Kalau dikatagorikan, ada beberapa  pengertian  yang  berkaitan dengan keadilan dalam al-Qur’an dari akar kata ‘adl itu, yaitu sesuatu  yang  benar,  sikap  yang  tidak  memihak,  penjagaan hak-hak   seseorang   dan  cara  yang  tepat  dalam  mengambil keputusan  (“Hendaknya  kalian   menghukumi   atau   mengambil keputusan   atas   dasar   keadilan”).   Secara   keseluruhan, pengertian-pengertian di atas  terkait  langsung  dengan  sisi keadilan,  yaitu  sebagai  penjabaran  bentuk-bentuk  keadilan dalam kehidupan. Dari terkaitnya beberapa pengertian kata ‘adl dengan  wawasan  atau  sisi keadilan secara langsung itu saja,

sudah  tampak  dengan  jelas  betapa  porsi  “warna  keadilan” mendapat  tempat  dalam  al-Qur’an,  sehingga dapat dimengerti sikap  kelompok  Mu’tazilah  dan  Syi’ah   untuk   menempatkan keadilan  (‘adalah) sebagai salah satu dari lima prinsip utama al-Mabdi al-Khamsah.) dalam keyakinan atau akidah mereka.

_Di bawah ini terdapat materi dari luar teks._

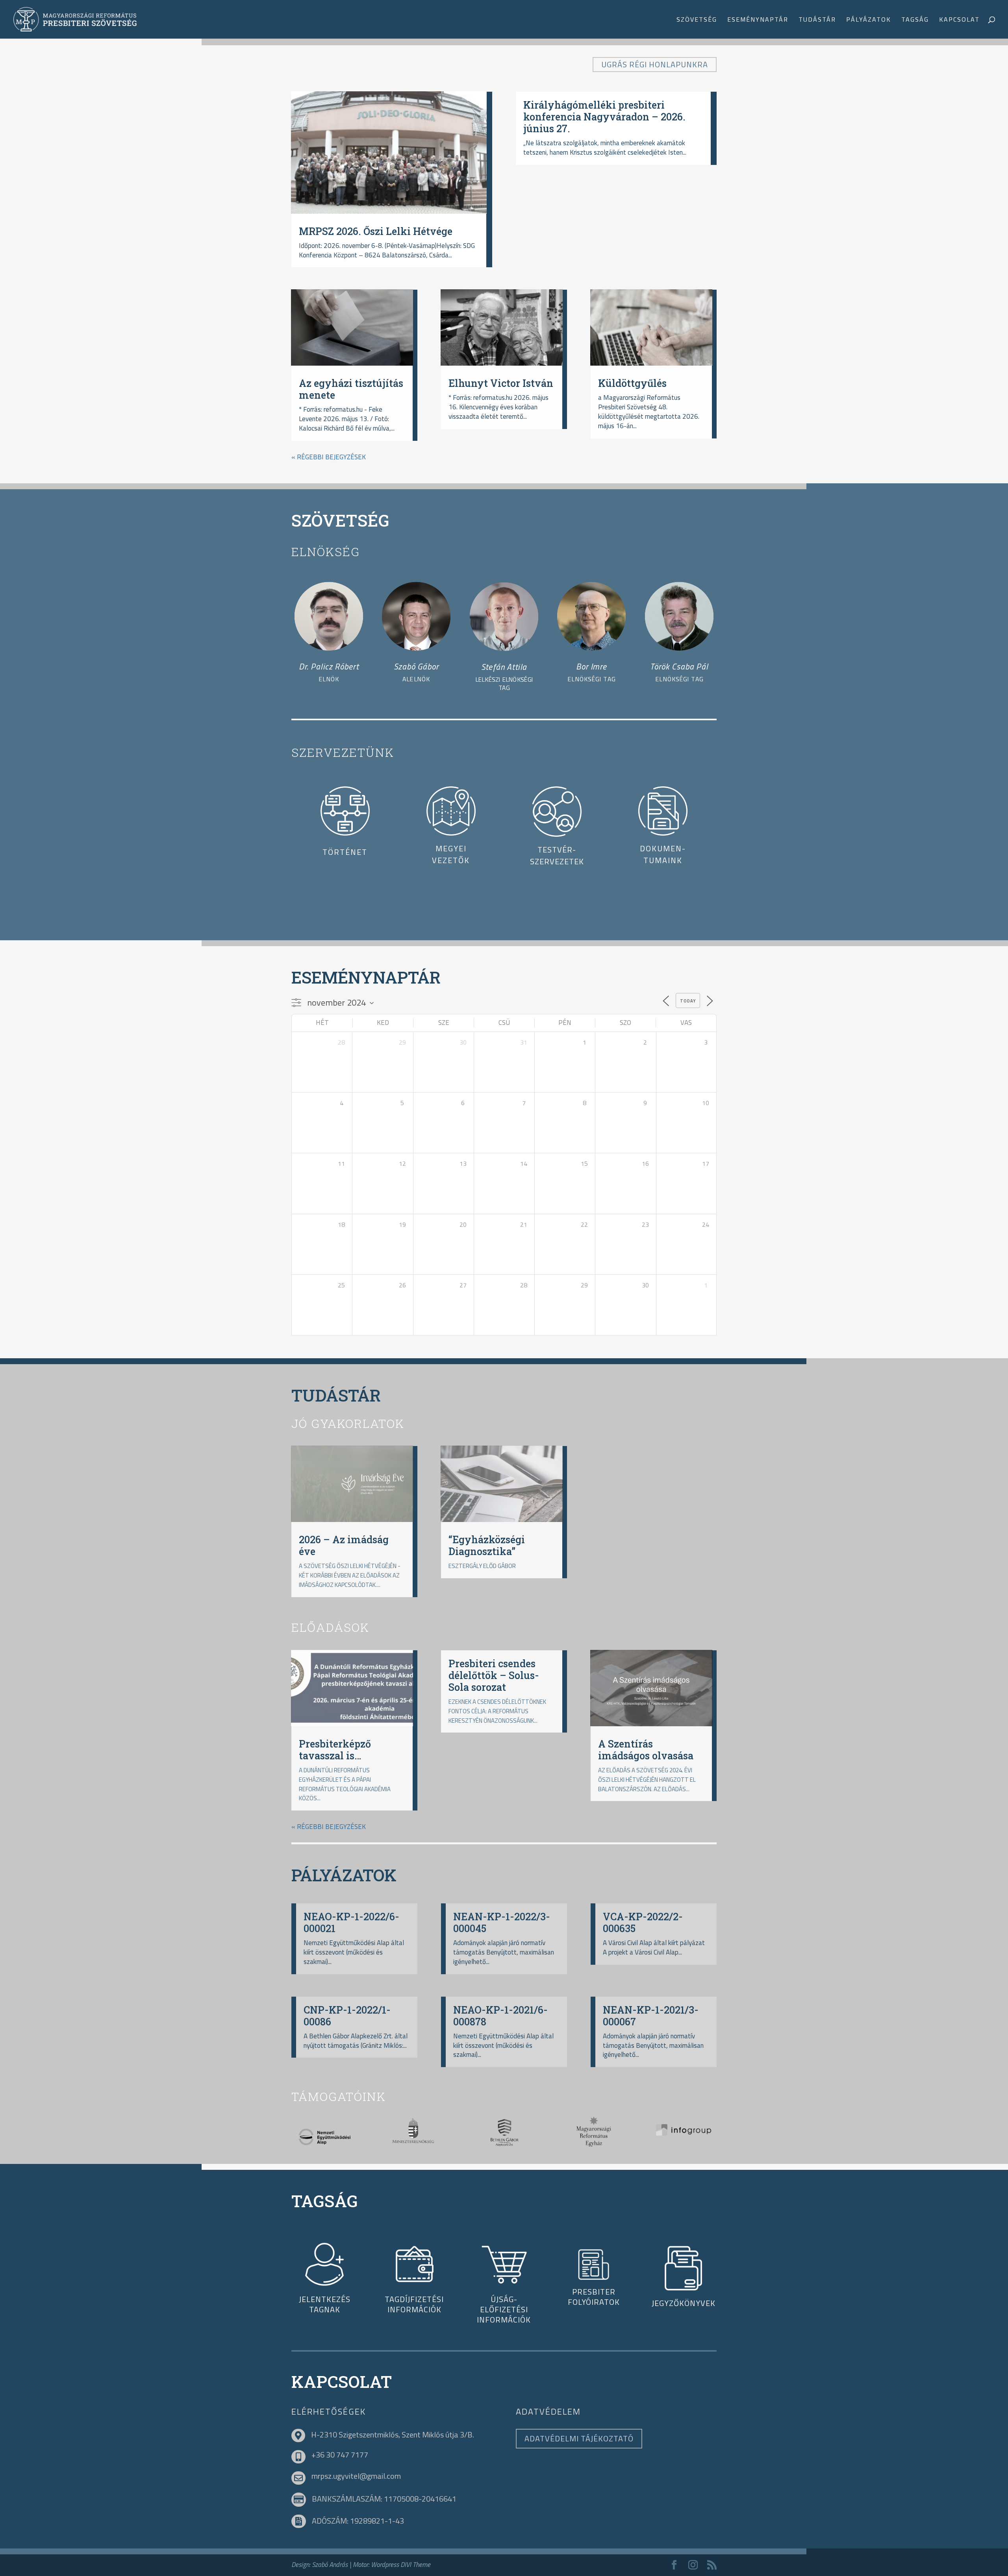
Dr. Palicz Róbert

Kesimpulan  di  atas  juga  diperkuat  dengan  pengertian  dan dorongan  al-Qur’an  agar  manusia  memenuhi  janji, tugas dan amanat yang dipikulnya, melindungi yang menderita,  lemah  dan kekurangan, merasakan solidaritas secara konkrit dengan sesama warga  masyarakat,  jujur  dalam  bersikap,  dan   seterusnya.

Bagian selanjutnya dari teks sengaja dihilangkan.